Turnip Recipes

RAGOUT OF TURNIPS, KOHLRABI AND PEAS (FROM “LOCAL FLAVORS”)

Several of this week’s veggies, combined!  Bam!  Feel free to adapt the recipe to what you have, of course.  Unfortunately, there will be no more spinach from us until fall.

1 Tablespoon unsalted butter

6 spring onions or shallots, halved

6 or more small turnips, scrubbed and quartered

2 or 3 kohlrabi, about golf ball sized, peeled and quartered

1 thyme or lemon thyme sprig

sea salt and freshly ground pepper (or, you know, pepper from the ol’ shaker)

1 pound pod peas, shelled (*the peas we may have this week are NOT shelling peas)

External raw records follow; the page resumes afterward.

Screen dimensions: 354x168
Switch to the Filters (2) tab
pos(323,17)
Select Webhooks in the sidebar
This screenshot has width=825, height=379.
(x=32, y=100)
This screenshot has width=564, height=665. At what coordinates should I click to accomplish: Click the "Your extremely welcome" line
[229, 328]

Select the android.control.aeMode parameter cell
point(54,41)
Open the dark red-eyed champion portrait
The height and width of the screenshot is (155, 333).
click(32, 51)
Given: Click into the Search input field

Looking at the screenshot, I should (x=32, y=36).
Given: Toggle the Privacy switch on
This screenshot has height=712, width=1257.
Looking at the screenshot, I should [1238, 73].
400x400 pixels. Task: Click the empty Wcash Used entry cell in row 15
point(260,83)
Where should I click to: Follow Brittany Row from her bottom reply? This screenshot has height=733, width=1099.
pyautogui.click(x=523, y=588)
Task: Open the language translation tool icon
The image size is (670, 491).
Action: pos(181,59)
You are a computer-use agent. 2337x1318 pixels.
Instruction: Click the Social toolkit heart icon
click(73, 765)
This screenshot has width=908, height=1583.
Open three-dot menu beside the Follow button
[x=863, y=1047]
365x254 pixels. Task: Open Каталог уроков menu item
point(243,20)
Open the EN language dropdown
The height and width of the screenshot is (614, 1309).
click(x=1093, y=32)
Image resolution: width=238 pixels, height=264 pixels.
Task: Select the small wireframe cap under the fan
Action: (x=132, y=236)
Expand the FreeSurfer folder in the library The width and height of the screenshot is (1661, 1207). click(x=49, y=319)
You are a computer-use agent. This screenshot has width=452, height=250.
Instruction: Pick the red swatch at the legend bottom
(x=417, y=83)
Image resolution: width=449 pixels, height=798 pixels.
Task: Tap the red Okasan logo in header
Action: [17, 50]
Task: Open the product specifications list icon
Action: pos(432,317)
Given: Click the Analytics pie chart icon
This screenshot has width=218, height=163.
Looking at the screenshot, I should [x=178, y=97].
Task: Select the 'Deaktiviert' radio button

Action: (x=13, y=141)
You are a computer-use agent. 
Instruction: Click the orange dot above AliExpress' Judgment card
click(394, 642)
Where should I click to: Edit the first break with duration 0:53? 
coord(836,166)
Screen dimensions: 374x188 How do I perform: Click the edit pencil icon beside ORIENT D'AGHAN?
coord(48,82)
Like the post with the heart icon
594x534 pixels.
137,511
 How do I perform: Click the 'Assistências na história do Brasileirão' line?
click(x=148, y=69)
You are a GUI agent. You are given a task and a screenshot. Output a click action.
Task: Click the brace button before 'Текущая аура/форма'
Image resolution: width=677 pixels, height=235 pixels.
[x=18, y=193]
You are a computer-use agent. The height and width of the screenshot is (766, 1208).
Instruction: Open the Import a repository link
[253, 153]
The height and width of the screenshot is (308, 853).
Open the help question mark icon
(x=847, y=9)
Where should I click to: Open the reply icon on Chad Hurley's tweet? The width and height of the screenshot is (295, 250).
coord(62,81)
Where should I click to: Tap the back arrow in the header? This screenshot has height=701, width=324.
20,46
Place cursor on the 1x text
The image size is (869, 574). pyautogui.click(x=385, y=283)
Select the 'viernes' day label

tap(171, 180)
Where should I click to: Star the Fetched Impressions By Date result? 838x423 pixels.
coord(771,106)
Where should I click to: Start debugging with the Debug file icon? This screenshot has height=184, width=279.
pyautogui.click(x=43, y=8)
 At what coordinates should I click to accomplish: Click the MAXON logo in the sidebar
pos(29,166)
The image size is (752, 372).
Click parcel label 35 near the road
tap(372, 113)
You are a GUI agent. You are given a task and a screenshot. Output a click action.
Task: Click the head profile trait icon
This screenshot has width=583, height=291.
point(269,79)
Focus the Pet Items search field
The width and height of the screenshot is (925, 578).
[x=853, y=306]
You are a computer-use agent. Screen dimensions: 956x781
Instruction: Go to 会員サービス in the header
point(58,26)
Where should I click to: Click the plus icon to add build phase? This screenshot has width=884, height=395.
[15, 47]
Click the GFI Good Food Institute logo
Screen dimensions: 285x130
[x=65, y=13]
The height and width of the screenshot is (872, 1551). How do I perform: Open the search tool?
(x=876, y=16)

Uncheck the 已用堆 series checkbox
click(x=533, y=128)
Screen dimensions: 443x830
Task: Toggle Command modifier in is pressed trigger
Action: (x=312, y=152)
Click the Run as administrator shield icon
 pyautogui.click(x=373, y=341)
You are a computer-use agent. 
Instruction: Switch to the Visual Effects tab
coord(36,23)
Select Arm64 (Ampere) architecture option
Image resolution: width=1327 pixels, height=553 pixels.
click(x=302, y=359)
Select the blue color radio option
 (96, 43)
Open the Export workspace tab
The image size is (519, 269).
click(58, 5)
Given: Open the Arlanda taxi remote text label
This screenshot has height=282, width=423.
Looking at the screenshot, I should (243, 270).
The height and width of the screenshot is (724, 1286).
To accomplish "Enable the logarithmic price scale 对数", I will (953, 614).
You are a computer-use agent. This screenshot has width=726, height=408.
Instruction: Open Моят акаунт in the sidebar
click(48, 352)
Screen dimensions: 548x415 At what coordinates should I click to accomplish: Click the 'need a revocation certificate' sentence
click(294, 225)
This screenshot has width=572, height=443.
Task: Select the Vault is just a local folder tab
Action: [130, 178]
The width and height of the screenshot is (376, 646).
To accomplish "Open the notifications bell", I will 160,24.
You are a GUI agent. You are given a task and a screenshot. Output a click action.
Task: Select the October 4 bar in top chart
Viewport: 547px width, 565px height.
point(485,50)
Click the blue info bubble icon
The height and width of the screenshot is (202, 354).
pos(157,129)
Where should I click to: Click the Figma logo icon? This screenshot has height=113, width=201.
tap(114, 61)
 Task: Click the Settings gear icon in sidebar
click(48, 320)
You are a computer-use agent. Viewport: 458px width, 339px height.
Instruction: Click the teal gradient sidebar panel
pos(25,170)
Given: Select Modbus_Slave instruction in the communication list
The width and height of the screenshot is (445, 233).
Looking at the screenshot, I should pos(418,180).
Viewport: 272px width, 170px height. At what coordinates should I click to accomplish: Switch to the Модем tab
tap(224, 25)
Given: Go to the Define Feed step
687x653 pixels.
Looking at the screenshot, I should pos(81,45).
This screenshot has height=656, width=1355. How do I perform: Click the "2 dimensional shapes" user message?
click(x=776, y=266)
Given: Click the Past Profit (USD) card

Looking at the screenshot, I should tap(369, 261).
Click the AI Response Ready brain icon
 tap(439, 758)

a few handfuls baby spinach

dollop creme fraiche

4 large basil leaves, slivered

1.  Melt the butter in a skillet and add the onions, turnips, kohlrabi and thyme.  Add water to cover halfway and a teaspoon of salt.  Simmer while you shuck the peas.

2.  As soon as the vegetables are tender, after 12 to 15 minutes, add the peas and spinach and cook until the spinach has wilted down, a few minutes more.  Stir in the creme fraiche and add the basil.  Taste by itself.  With a starch (puff pastry, ravioli, even buttered toast), it can be offered as a vegetarian main dish.

GLAZED HAKUREI TURNIPS (thank you to bonappetit.com for this one)

This is a delicious, simple recipe.  Hakurei turnips are delicately flavored and have an extremely smooth, pleasant texture.  Though this recipe is for a volume larger than what we are able to give out, you can dial down the proportions for what you have (and try adding in some other greens to supplement the turnip greens) to create a nice side dish!

  • 3 bunches baby hakurei turnips, baby turnips, or red radishes (about 2 pounds), trimmed, greens reserved
  • 1/4 cup (1/2 stick) unsalted butter
  • 3 tablespoons sugar
  • Kosher salt

Place turnips in a large skillet; add water to cover turnips halfway. Add butter, sugar, and a large pinch of salt; bring to a boil. Cook, stirring occasionally, until liquid is syrupy and turnips are tender, about 15 minutes. (If turnips are tender before liquid has reduced, use a slotted spoon to transfer turnips to a plate and reduce liquid until syrupy. Return turnips to pan and stir to coat well.) DO AHEAD: Can be made 4 hours ahead. Let stand at room temperature. Rewarm before continuing.
Add turnip greens to skillet and cook over medium heat, stirring occasionally, until just wilted, 2–3 minutes. Season with salt.

 

SAUTEED HAKUREI TURNIPS WITH GREENS

Unlike the turnips that most people think of, hakureis are mild (often eaten raw on salads) and crisp.  Here is a simple recipe for the turnips alone, or to be combined with kale or other good sauteing greens.

1 bunch hakurei turnips

1 bunch kale (optional)

1 tablespoon olive oil

salt and pepper (to taste)

1/4 cup white wine

Rise turnips and cut off greens.  Discard any greens that don’t look appealing.  Cut greens (and kale or other greens if you are using them) into 2-inch pieces.  Trip any roots from the turnips and cut them into quarters (or eighths, for larger ones).  In a frying pan, heat the olive oil and add the turnips.  Stirring and adding salt and peper, cook about five minutes.  Remove the turnips and add the greens (you may want to add more oil if you’re doing a lot of greens here).  Sautee the greens until tender, probably five minutes or so, stirring constantly.  Add the white wine toward to end and allow to mostly evaporate (we’re interested in the flavor here, not getting drunk on vegetables!).  Return the turnips to the pan, cook for another minute or two, then serve.